* [Passage shown]:
════════

European stocks have fallen slightly on Wednesday after the Organization for Economic Cooperation and Development forecast the global economy would contract 6.0 percent this year before bouncing back with 5.2 percent growth in 2021.

As the threat of a second wave of contagion keeps uncertainty high, OECD chief economist Laurence Boone wrote in an introduction to the refreshed outlook that now was no time to fan the flames of trade tensions and governments should cooperate on a treatment and vaccine for the virus.

Investors are also looking ahead to comments by Federal Reserve Chairman Jerome Powell and the central bank's economic forecasts later in the day.

The German DAX Index and the French CAC 40 Index are both down by 0.1 percent, although the U.K.'s FTSE 100 Index has risen by 0.3 percent.

════════

* [Problem set]:
**A.** According to the European stocks report, by how much did the OECD forecast the global economy would contract this year?
**B.** Continue the European stocks report from its final sentence.

* [Given material]:

════════

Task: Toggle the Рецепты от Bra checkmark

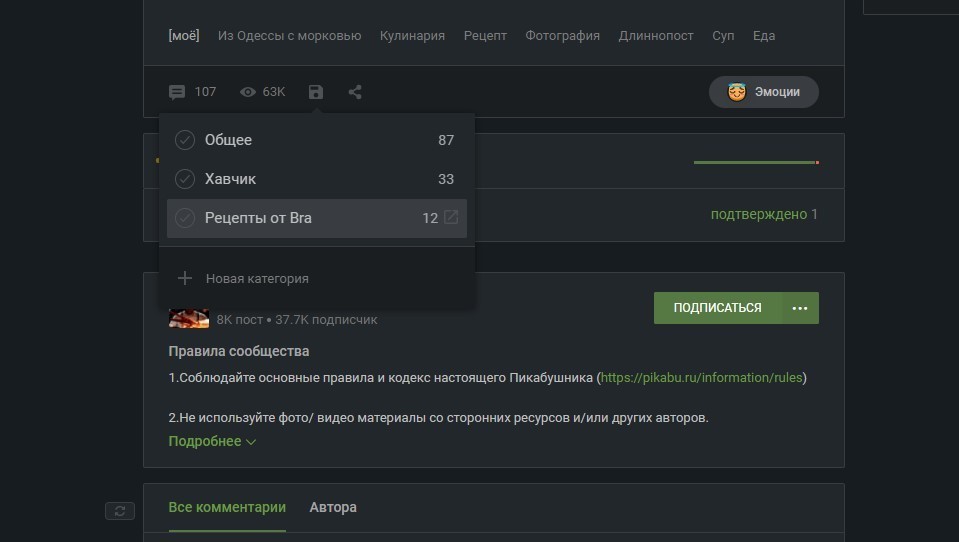Action: click(x=185, y=218)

════════

* [Outputs in order]:
**A.** 6.0 percent

**B.**
HSBC Holdings has declined after U.S. Secretary of State Michael Pompeo criticized the bank for backing China's move to impose national security legislation in Hong Kong.

Paragon Banking Group has also dropped after its first-half profit before tax fell 20.7 percent to 57.1 million pounds from last year's 72.0 million pounds.

Shaftesbury has also slumped as the real estate investment trust reported a loss before tax of 287.6 million pounds for the 6 months ended March 31, 2020 compared to a profit of 38.7 million pounds in the prior year.

Meanwhile, banks are moving mostly higher after Reuters reported that the European Central Bank is drawing up a "bad bank" scheme to cope with potentially hundreds of billions of euros of unpaid loans due to the coronavirus crisis.

Airbus SE has also risen after the French government unveiled a €15 billion ($17 billion) support plan for the aerospace industry.

Spanish fashion retailer Inditex has also moved to the upside. After booking its first ever loss in a quarter due to the pandemic, the company said that trends were improving in May.

Hornbach Holding AG & Co. KGaA Group has surged higher after reporting substantial sales and earnings growth in the first quarter of 2020/21.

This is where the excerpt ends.